▸ **STATED TASK**: According to the metrics text below, on which port is the /metrics endpoint served when the Prometheus exporter is used?

▸ **TEXT PROVIDED**:
————

Metrics
Kono uses OpenTelemetry for instrumentation. Metrics can be exported via two backends:
- Prometheus — OTel Prometheus exporter exposes a
/metricsendpoint for scraping - OTLP — pushes metrics to any OpenTelemetry-compatible backend (OTel Collector, Grafana, Datadog, etc.)
gateway:
observability:
metrics:
enabled: true
exporter: prometheus # or: otlp
otlp:
endpoint: otel-collector:4318
insecure: true
interval: 10s
| Field | Type | Default | Description |
|---|---|---|---|
metrics.enabled | bool | false | Enable metrics instrumentation |
metrics.exporter | string | — | prometheus or otlp |
metrics.otlp.endpoint | string | — | OTLP HTTP endpoint to push metrics to |
metrics.otlp.insecure | bool | false | Disable TLS for the OTLP connection |
metrics.otlp.interval | duration | 60s | How often to push metrics to the OTLP endpoint |
When using exporter: prometheus, the /metrics endpoint is served on the admin port (server.admin_port), not the data port. This means Prometheus can scrape Kono over plain HTTP without needing a client certificate, even when the data port enforces mTLS. The admin port binds to 127.0.0.1 by default — see the Server configuration for details on exposing it to an external scraper.
When using exporter: otlp, no HTTP endpoint is exposed — metrics are pushed on the configured interval.

————

▸ **RAW RECORDS**:

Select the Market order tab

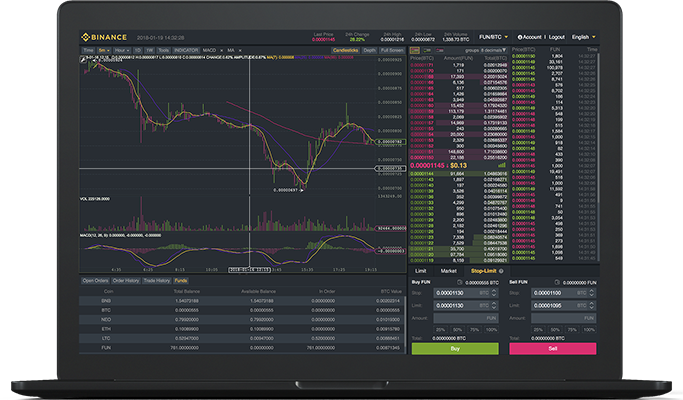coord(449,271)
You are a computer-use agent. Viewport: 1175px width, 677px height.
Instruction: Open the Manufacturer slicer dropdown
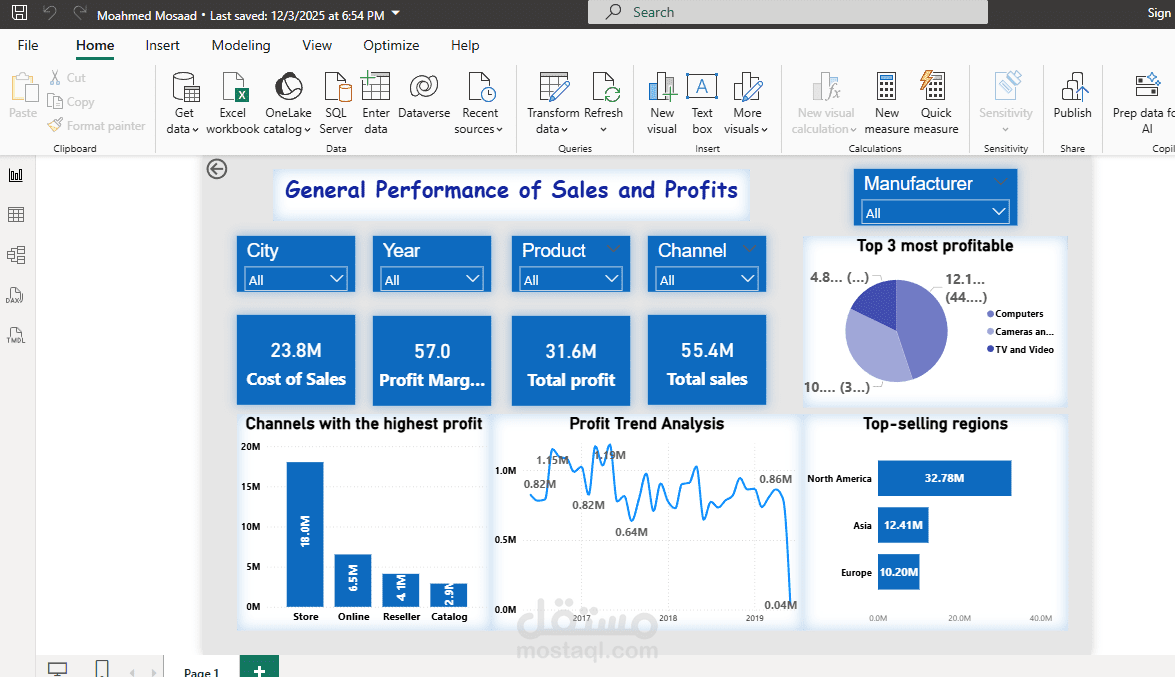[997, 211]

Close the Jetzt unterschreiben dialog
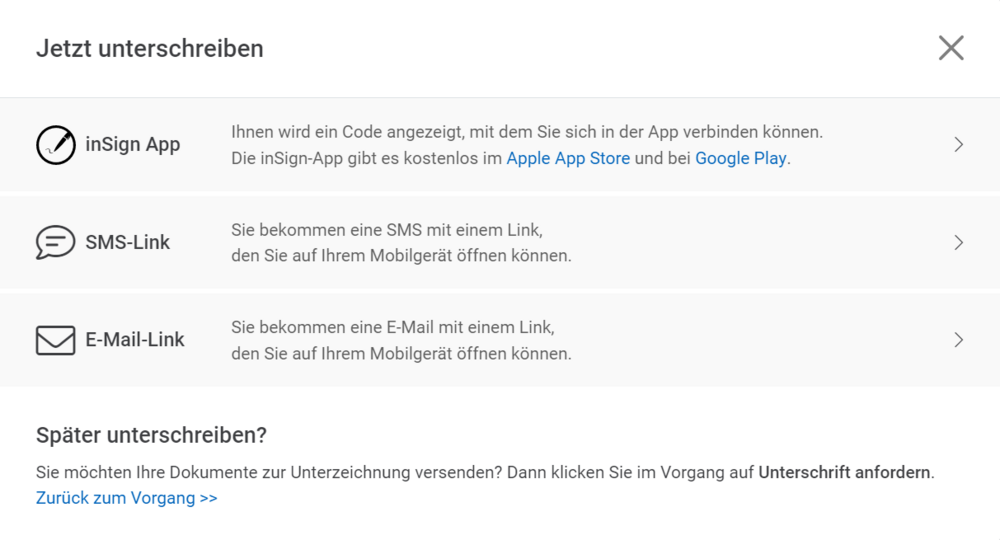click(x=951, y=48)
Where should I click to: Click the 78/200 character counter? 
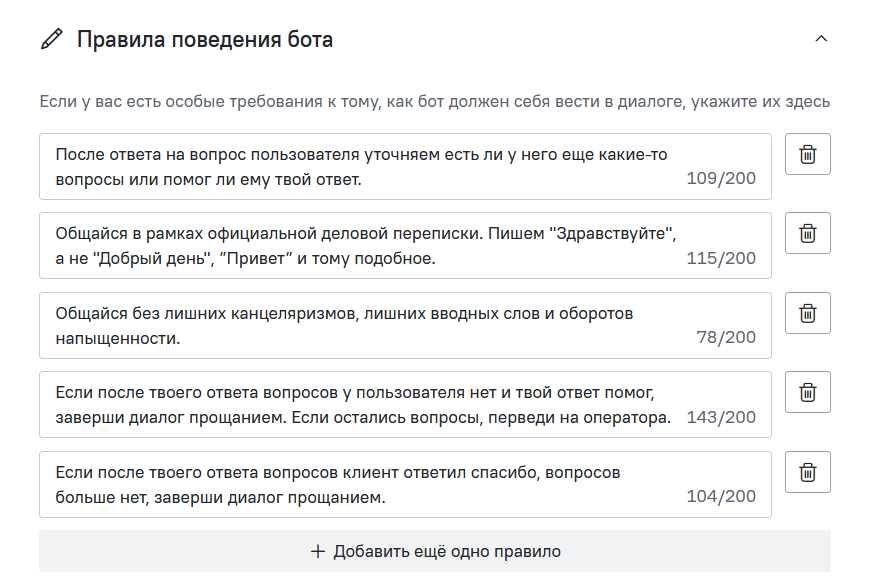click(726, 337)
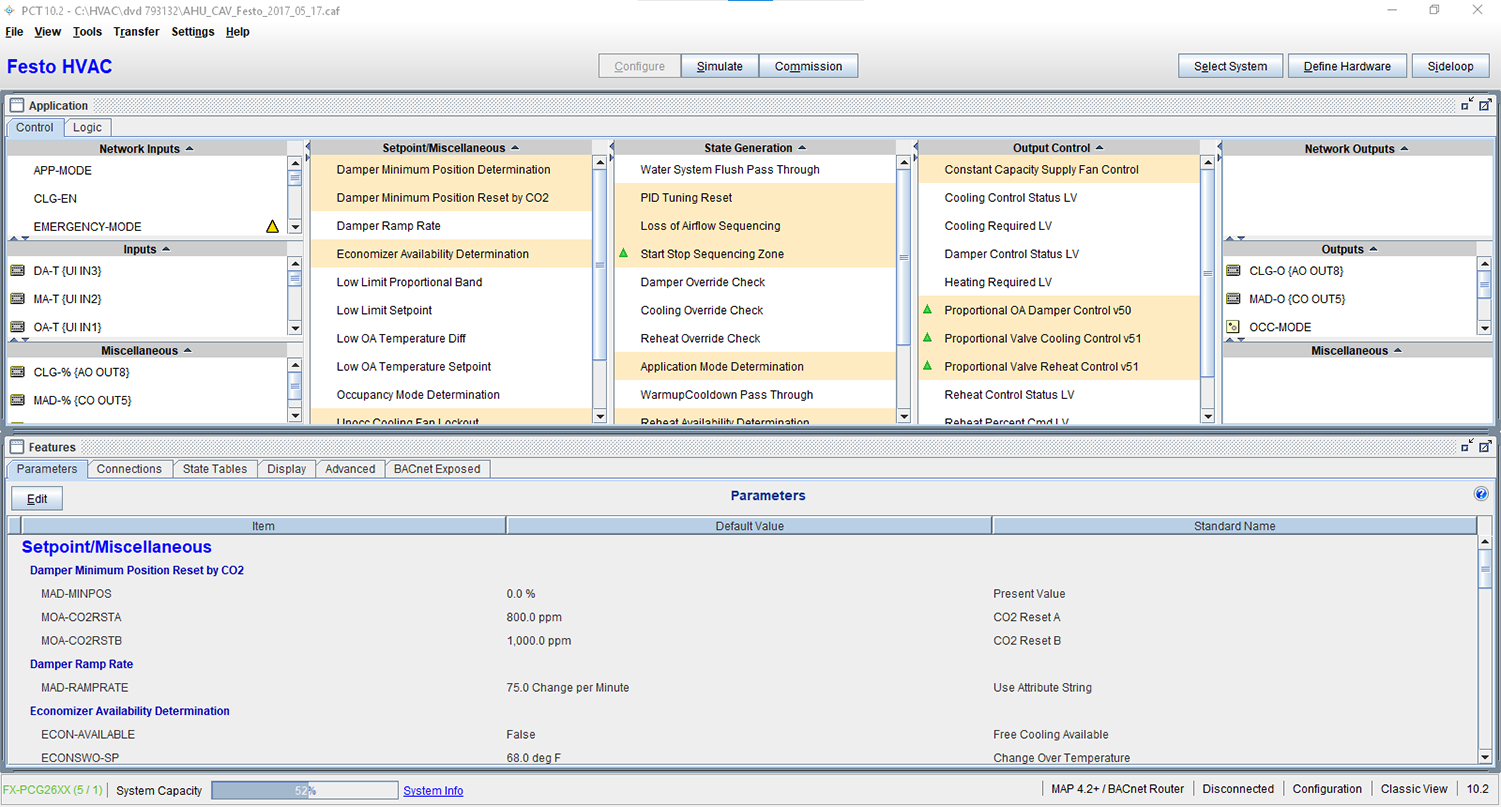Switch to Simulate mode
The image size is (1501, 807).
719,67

————

▸ **EXPECTED ANSWER**: The admin port (server.admin_port), not the data port.